Document section
* * *

WAM November 1, 2016 um 12:18 am

Unfortunately I am noticing the same problem, not with Flickr but with all the other online video content that I consume. The new Ghostery update has stopped blocking ads and so browsing the internet has become tedious and slow and annoying once more. I am about to stop using Ghostery since it really doesnt help me much anymore. Also, ghostery does not have any previous versions available anywhere for download (which further validates my suspicion that this move to stop blocking ads was intentionally on the part of Ghostery).

It’s a real shame because it was such a good product while it lasted

Nate Hoffelder November 1, 2016 um 12:20 am

Ad Block Plus is still blocking ads for me in Chrome on Youtube and Vimeo.


Andrew Girdwood November 1, 2016 um 6:36 am

I’m surprised you’re using an Ad Blocker. Do you disable it when you want to support creators and publishers? What’s your criteria?

Nate Hoffelder November 1, 2016 um 10:01 am

Ad blocking is part of basic web security now. It’s also how you improve your computer’s performance.

And yes, I do unblock sites on occasion.


Hannah Steenbock November 2, 2016 um 6:24 am

A few days ago, a large German newspaper blocked my access to it with a large banner asking me to turn off my Adblocker. (They also keep track of how many articles you read and cut you off after ten. Because I delete cookies on closing my browser, I couldn’t care less.)

Today, it’s allowing me to read, but there is a level of distrust that wasn’t there before.

I stayed away from their site for at least a week. That’s all they got for that banner. If they repeat this stuff, they’ll lose lots and lots of views. And I certainly won’t return after their next stunt of this calibre.

* * *

Record list
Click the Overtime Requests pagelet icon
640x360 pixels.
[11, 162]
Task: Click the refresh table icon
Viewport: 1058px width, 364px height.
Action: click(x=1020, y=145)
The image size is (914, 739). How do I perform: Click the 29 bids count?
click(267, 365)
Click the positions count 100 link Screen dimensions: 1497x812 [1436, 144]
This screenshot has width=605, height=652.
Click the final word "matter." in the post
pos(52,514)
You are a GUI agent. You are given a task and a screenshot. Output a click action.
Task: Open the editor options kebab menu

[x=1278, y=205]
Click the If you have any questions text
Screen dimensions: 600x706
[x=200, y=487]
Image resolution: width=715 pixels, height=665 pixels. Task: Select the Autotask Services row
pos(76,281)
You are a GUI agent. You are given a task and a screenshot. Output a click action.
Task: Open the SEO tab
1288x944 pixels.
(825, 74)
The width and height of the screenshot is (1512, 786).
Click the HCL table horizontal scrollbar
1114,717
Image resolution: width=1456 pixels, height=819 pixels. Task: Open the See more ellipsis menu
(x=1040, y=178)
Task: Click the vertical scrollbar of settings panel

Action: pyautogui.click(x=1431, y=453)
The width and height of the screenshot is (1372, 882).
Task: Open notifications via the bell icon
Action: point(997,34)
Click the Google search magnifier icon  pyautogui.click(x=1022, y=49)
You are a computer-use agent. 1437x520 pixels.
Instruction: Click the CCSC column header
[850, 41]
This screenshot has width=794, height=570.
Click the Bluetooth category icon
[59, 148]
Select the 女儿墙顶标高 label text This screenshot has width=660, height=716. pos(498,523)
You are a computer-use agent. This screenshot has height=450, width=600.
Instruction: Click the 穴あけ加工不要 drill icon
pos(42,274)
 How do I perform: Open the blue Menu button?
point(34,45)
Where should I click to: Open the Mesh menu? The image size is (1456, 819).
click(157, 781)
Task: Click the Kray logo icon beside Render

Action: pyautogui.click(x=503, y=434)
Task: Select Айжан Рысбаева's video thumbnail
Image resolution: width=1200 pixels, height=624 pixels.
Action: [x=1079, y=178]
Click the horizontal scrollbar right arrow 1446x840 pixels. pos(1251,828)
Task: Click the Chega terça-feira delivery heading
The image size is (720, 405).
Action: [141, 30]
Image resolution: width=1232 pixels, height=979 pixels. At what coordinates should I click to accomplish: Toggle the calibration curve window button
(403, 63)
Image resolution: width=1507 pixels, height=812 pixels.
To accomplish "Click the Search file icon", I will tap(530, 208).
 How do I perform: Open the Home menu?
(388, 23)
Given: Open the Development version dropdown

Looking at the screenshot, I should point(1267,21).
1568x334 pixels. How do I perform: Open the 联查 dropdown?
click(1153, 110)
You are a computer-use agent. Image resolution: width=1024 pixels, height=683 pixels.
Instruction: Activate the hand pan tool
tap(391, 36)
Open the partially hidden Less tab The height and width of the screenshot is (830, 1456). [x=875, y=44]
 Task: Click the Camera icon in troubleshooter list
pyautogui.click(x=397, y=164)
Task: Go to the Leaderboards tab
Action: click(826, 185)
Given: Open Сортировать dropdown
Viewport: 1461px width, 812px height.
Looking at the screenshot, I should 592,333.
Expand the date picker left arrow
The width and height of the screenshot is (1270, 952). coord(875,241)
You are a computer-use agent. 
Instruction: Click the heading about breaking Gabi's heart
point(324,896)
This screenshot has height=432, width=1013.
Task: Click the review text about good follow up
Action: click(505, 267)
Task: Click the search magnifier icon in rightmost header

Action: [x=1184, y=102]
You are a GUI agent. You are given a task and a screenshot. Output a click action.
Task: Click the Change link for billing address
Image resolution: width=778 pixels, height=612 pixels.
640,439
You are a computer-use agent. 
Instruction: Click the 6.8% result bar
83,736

* * *

Reproduce word for word the part of the ad-blocking comment thread starting at "Ad blocking is" and ending at "couldn’t care less.)".

Output
Ad blocking is part of basic web security now. It’s also how you improve your computer’s performance.

And yes, I do unblock sites on occasion.


Hannah Steenbock November 2, 2016 um 6:24 am

A few days ago, a large German newspaper blocked my access to it with a large banner asking me to turn off my Adblocker. (They also keep track of how many articles you read and cut you off after ten. Because I delete cookies on closing my browser, I couldn’t care less.)